• SHORT EXERCISE: Reproduce verbatim the rows below, starting with the line that contains "You are a GUI" and continuing through the line that contains "pyautogui.click(x=848, y=295)". Omit the pictures from your copy.

--- start ---

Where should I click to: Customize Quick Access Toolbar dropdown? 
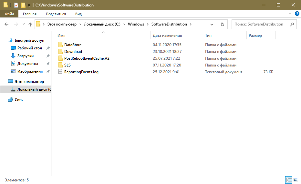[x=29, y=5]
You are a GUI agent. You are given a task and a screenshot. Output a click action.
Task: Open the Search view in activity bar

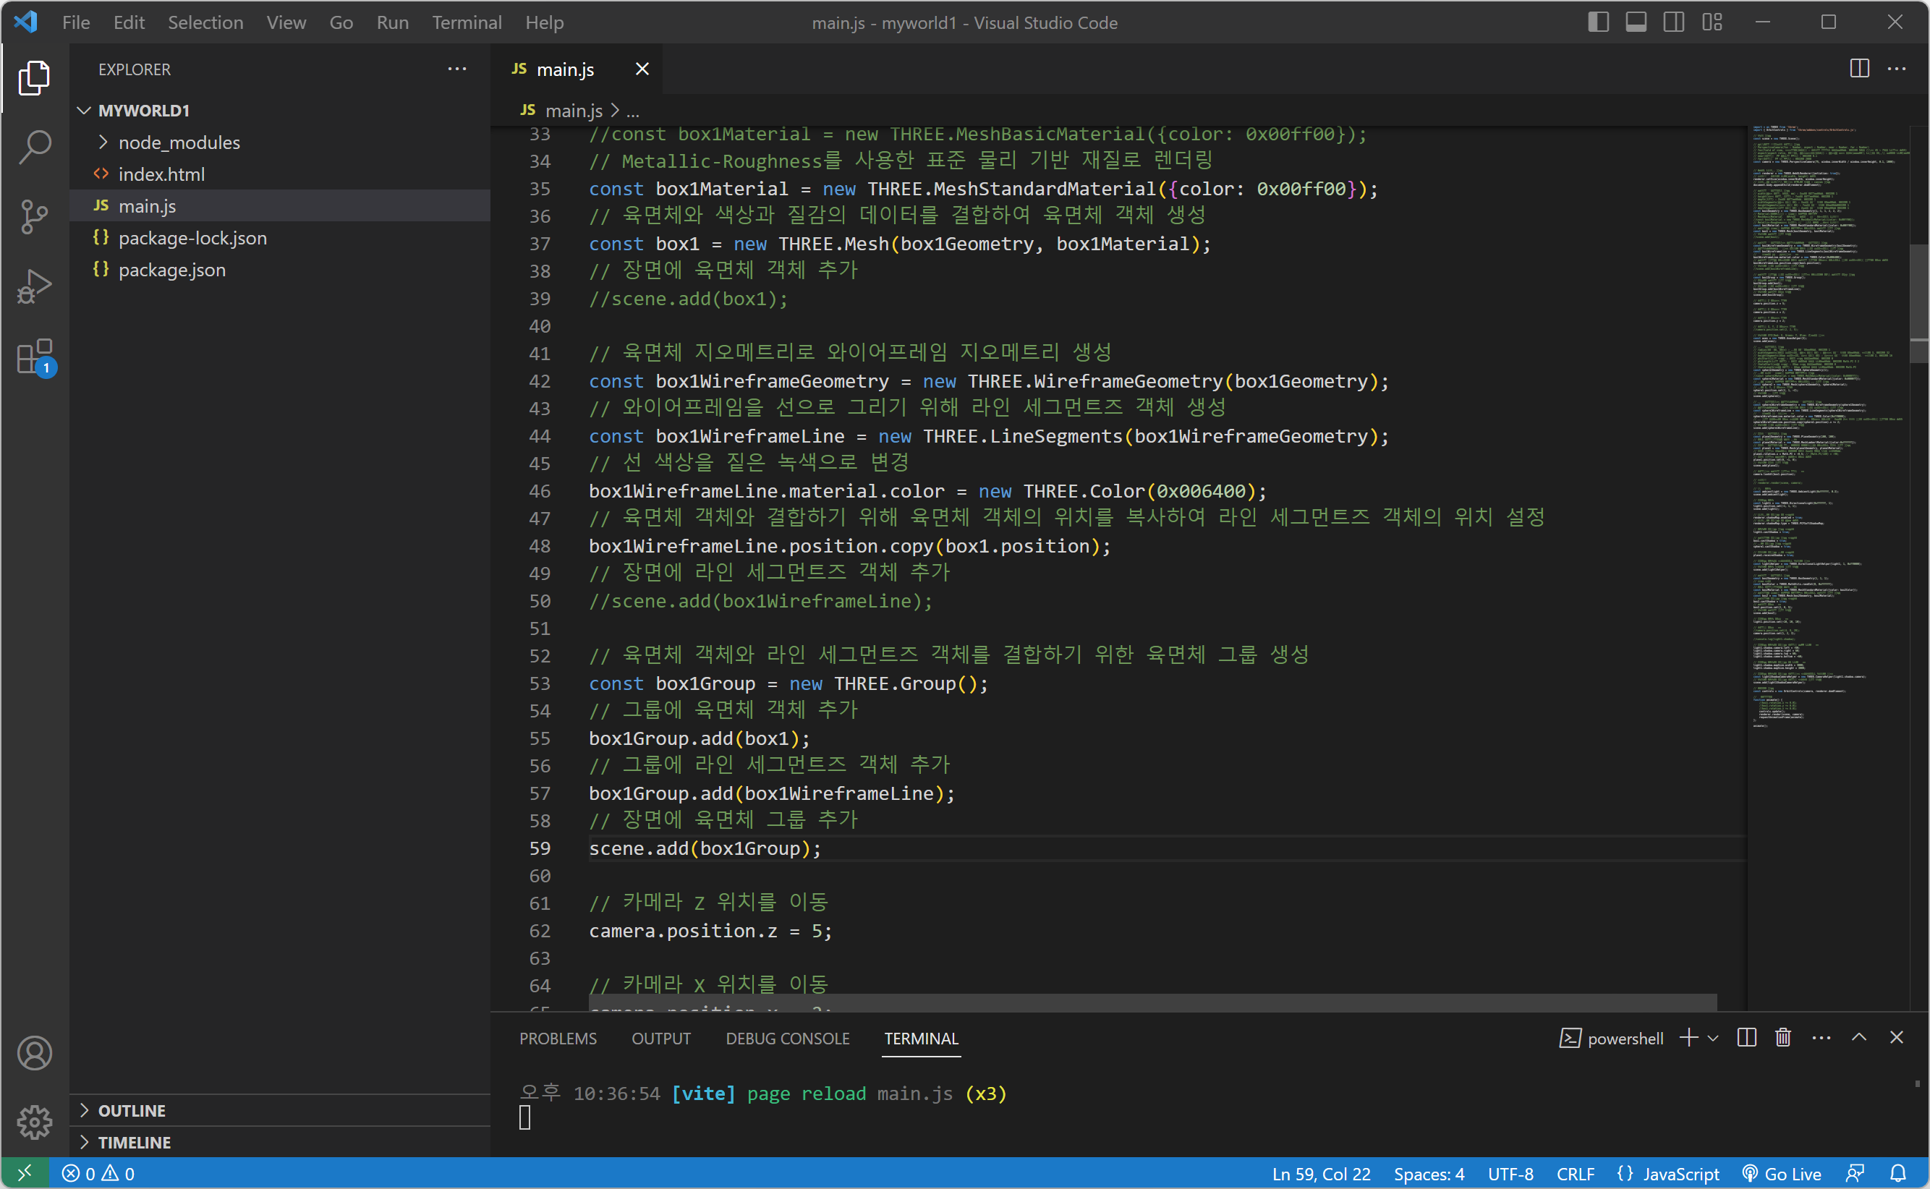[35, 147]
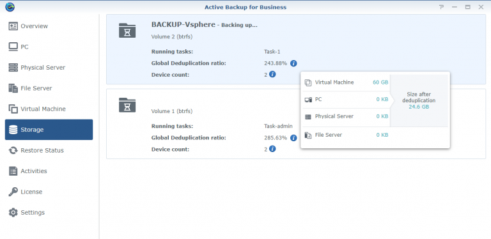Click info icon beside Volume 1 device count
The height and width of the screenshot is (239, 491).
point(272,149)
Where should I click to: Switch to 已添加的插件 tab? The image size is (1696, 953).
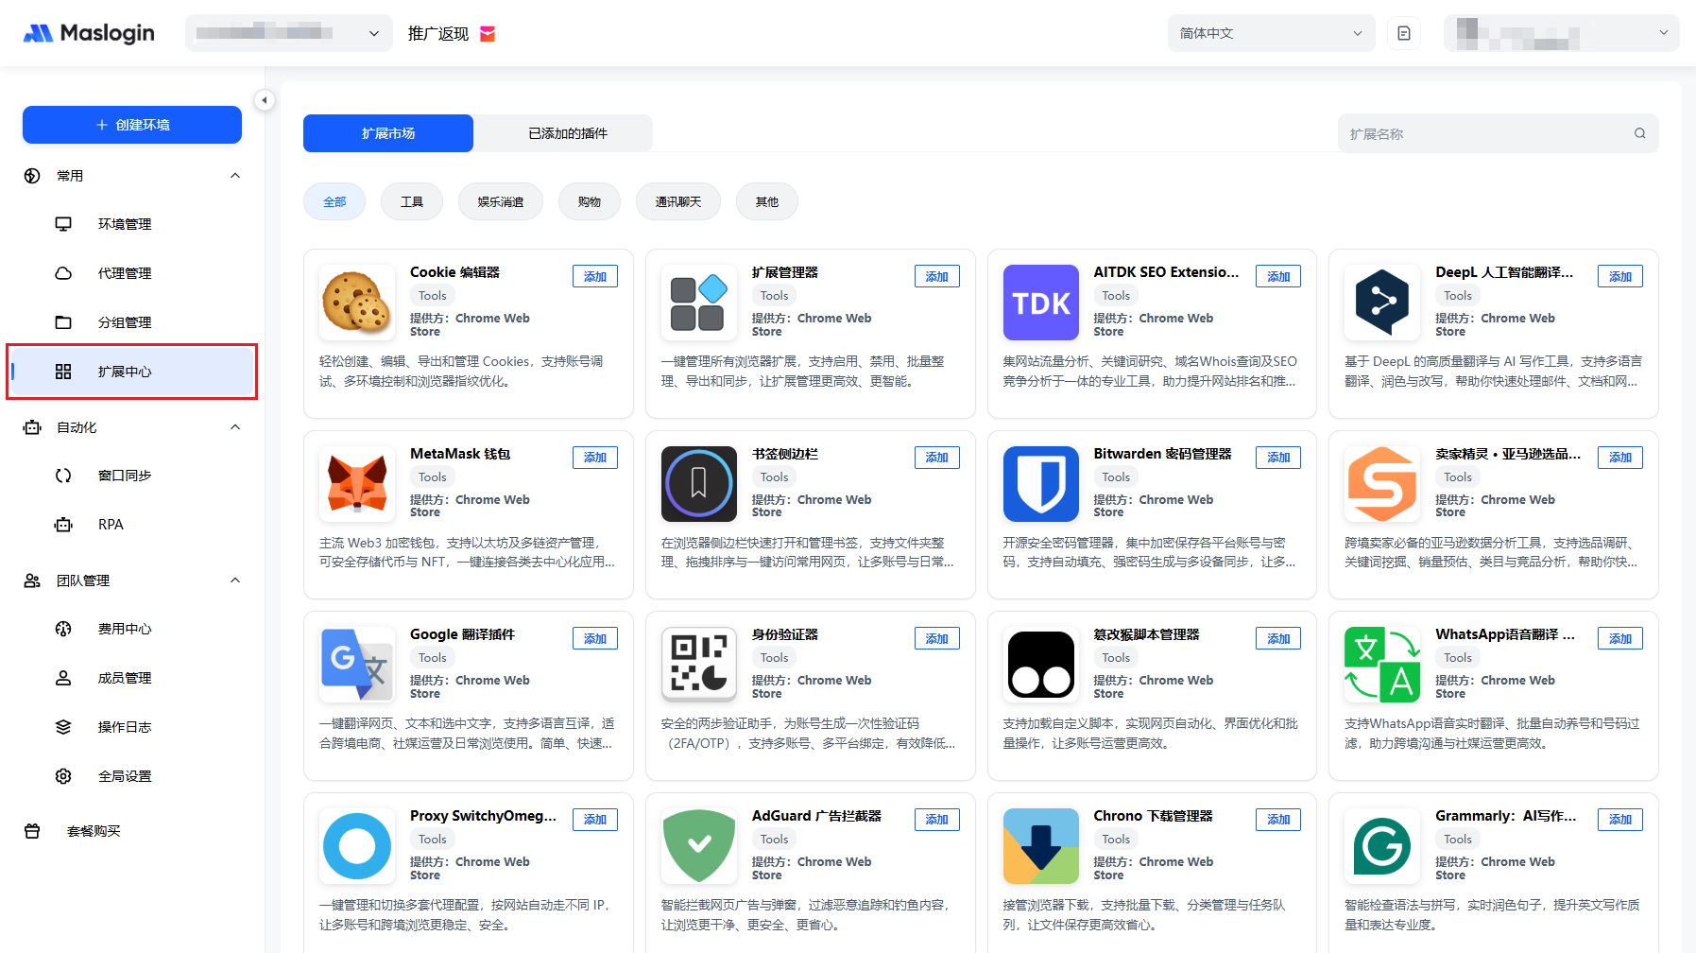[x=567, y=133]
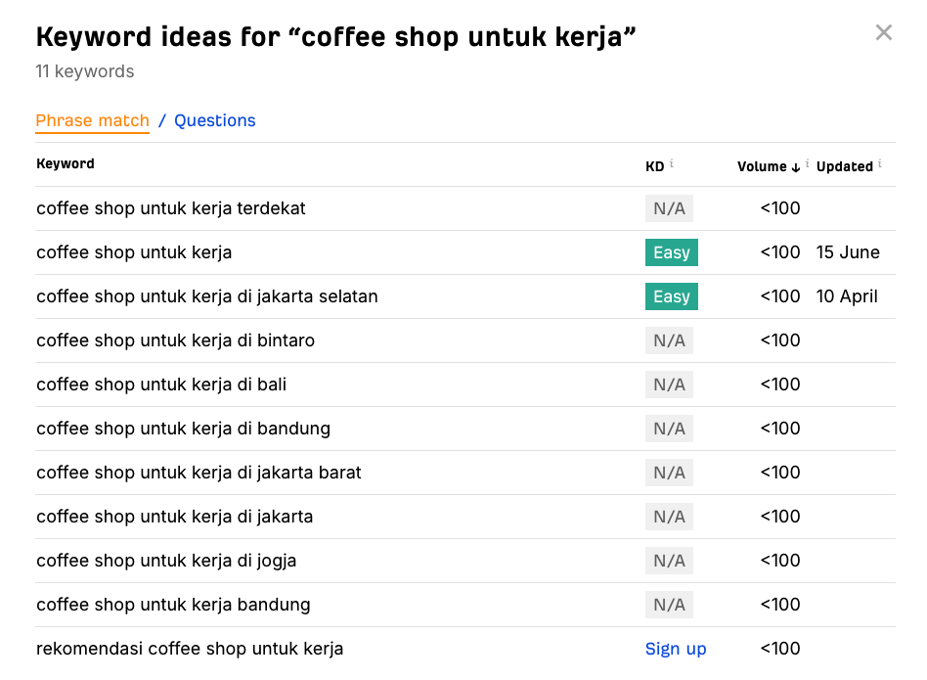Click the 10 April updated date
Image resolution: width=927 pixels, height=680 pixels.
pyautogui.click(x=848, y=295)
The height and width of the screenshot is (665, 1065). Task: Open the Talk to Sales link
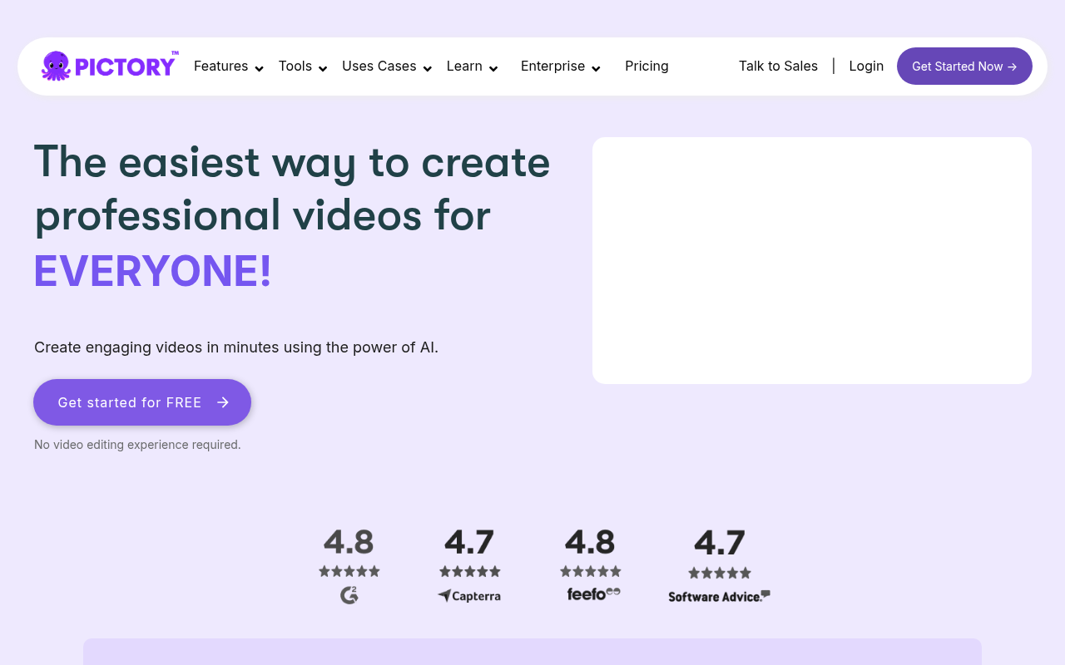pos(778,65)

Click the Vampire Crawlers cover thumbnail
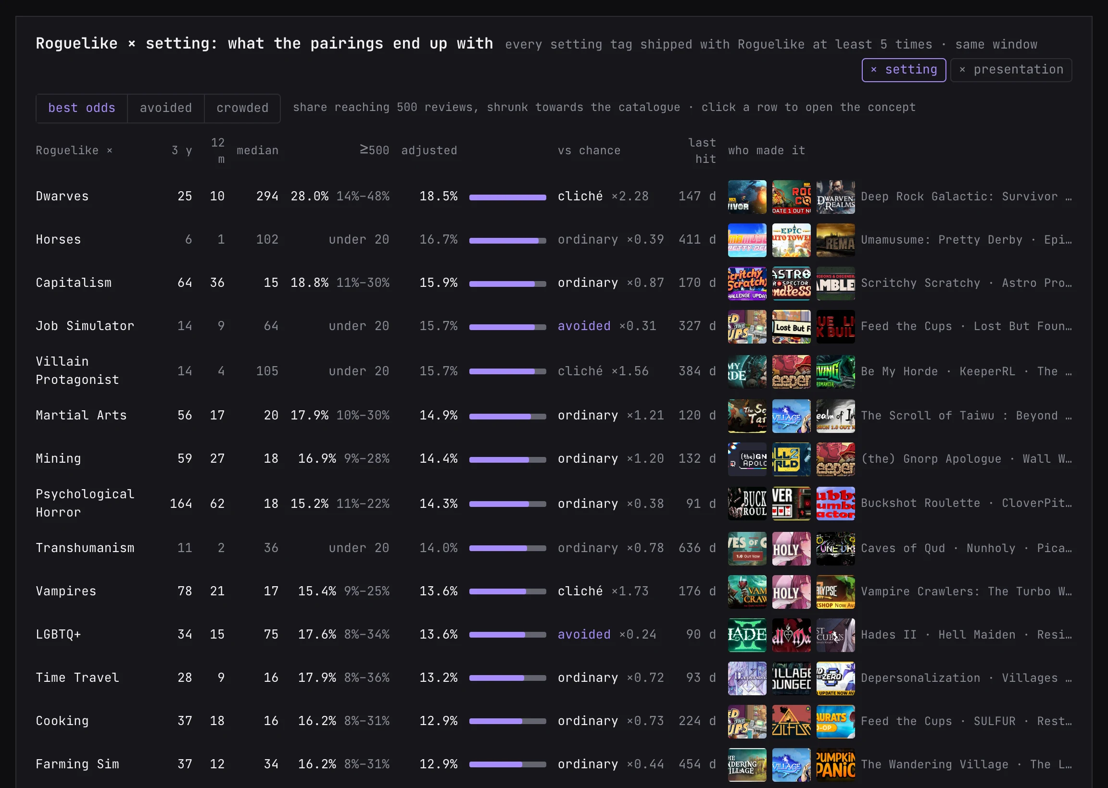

--- end ---

• ANSWER FOR THE TASK:
You are a GUI agent. You are given a task and a screenshot. Output a click action.
Task: Open the Search view in activity bar

[35, 147]
Click info icon beside Volume 1 device count
The height and width of the screenshot is (239, 491).
point(272,149)
Where should I click to: Switch to 已添加的插件 tab? The image size is (1696, 953).
[x=567, y=133]
Click the 10 April updated date
Image resolution: width=927 pixels, height=680 pixels.
pyautogui.click(x=848, y=295)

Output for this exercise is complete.